ПРЕДОСТАВЛЕННЫЙ ОТРЫВОК:
Принципиально иначе обстоит дело с образами «низшей» мифологии, при описании которых может быть привлечен почти безграничный диалектный материал реально засвидетельствованных народных поверий о нечистой силе. Здесь исследователь имеет дело не только с номинативной лексикой, но и персонажными характеристиками мифических существ, представленными в многочисленных суеверных рассказах, запретах, мотивировках, вербальных формулах и других жанрах устной традиционной культуры. Поэтому сведения о домовых, леших, водяных, банниках, русалках и других духах в мифологических трудах и словарях в гораздо большей степени узнаваемы и достоверны.
Показательны в этом отношении краткие заметки М. В. Ломоносова, которые представляют собой едва ли не первый проект изучения русской мифологии. Автор пытается воссоздать пантеон славянских богов и одновременно установить (весьма произвольно) их античные соответствия (например, Перун — Юпитер, Коляда — Юнона, Царь морской — Нептун, Лада — Венера и т. п.), а наряду с этим приводит ряд известных ему персонажей русской народной демонологии: леший, полудница, шиликун, домовой, бука, нежить, кикимора, яга-баба, обмен, змей летучий. Интересно при этом, что значение имен первого ряда определяются им через образы античной мифологии, тогда как в названиях второго ряда таких соответствий нет, и Ломоносов делает для себя помету: «Вспометовать всех их действия. Змей летает, с лешим бутто бабы живут…», — т. е. он осознает необходимость закрепления за именем персонажных характеристик, иначе оно остается бессодержательным термином.
Традиция описывать персонажи славянских верований через (узнаваемые для просвещенной публики) образы античной мифологии сохранялась до начала XIX века во всех словарях по славянскому язычеству. Характерно, что образы народной демонологии определяются то как божества, то как полу-божества или духи, то как дьяволы. Вот как описываются, например, в трудах этого типа русалки: «Русалки — славянские нимфы. Их почитают богинями вод и лесов…»; «Русалки — это были русские нимфы и наяды. Баснь говорит, что на них были зеленые волосы и что они чрезмерно любили качаться на ветвях дерев…»; «Русалки — полудухи женского рода. Живут они обыкновенно в речках…»; «Русалки — дьяволы женского рода, живущие в горах, в реках и болотах…» . Соответственно леший характеризуется как «подлинный греческий Сатир» или «божество леса». В подобных дефинициях проявляется потребность толкования имен персонажей через определенные понятийные категории, т. е. неизвестное описывается через нечто более известное.

ИСХОДНЫЕ МАТЕРИАЛЫ:
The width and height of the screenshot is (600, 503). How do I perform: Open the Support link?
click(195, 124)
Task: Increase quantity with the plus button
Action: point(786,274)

ЗАДАНИЕ: Перескажите короче абзац отрывка о славянской мифологии, который начинается словами «Показательны в этом отношении», и сохраните его основные факты. Материалы с отрывком не связаны и рассматриваются отдельно.

ОЖИДАЕМЫЙ ОТВЕТ:
Краткие заметки М. В. Ломоносова — едва ли не первый проект изучения русской мифологии. В них он:
- воссоздает пантеон славянских богов и весьма произвольно подбирает им античные соответствия (Перун — Юпитер, Коляда — Юнона, Царь морской — Нептун, Лада — Венера);
- перечисляет известных ему персонажей народной демонологии: леший, полудница, шиликун, домовой, бука, нежить, кикимора, яга-баба, обмен, змей летучий.

Богов Ломоносов объясняет через античные образы, а для демонологических персонажей таких соответствий нет. Поэтому он делает помету «Вспометовать всех их действия…»: без персонажных характеристик имя остается бессодержательным термином.